Gabi, holding me upright
And just like that my whirlwind adventure with mild fame was over. Gabi had gone off in search of Judith. Michael was with his family celebrating, and Luis, John and I sat over a bit of food. I was too tired to eat more and I was too cold to sit around. We said goodbye and I started my adventure of walking home.

President and CEO of Foot Locker, Jake Jacobs,
and Olympian Carrie Tollefson award Michael the Trophy.
I would love to say that I thought of all of you supporting me as I crossed the finish line. But I didn’t. I didn’t think much of anything at that point. But I have thought much about you since then. I keep realizing what all of this running has meant to me. The doctors healed my body, but I think this cancer had taken a toll on my mind as well. In a very real way this running has helped me feel like me again. I feel so much more whole.

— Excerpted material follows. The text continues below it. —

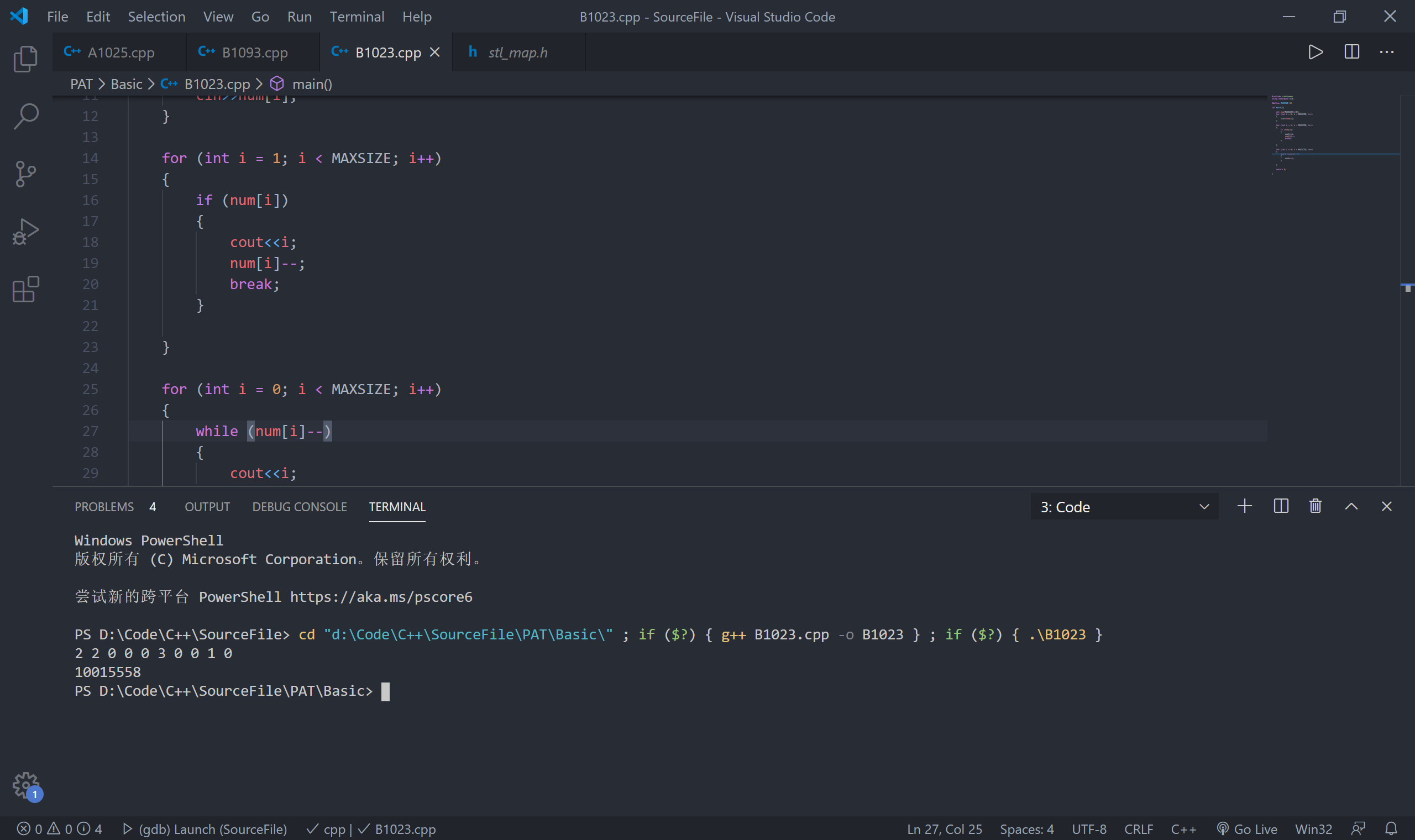Split the editor to the right
This screenshot has height=840, width=1415.
pos(1351,52)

The marathon was hard. It was really hard. I never reached a point where I felt sure I’d finish. But then, last year was hard too. Last year I stood on the other side of the metal barrier. I was alone and sad and starting a long, hard, and uncertain journey. I do not know why I lived, why my life was spared, and why others were not. And I guess I will continue to work through my survivor guilt with my support group. But here I am. Here I am having finished a marathon. What a year.


I would ask one more thing from all of you who have so lovingly supported me through this run and through his year. Soon after starting treatment I decided I wouldn’t freak out. I wanted to still live my life in the way I had felt called to live. I wanted to love God, love others, and to enjoy this life given to me. So I ask that you will pray that I remember and live in this way long after this year has faded into fabled memory.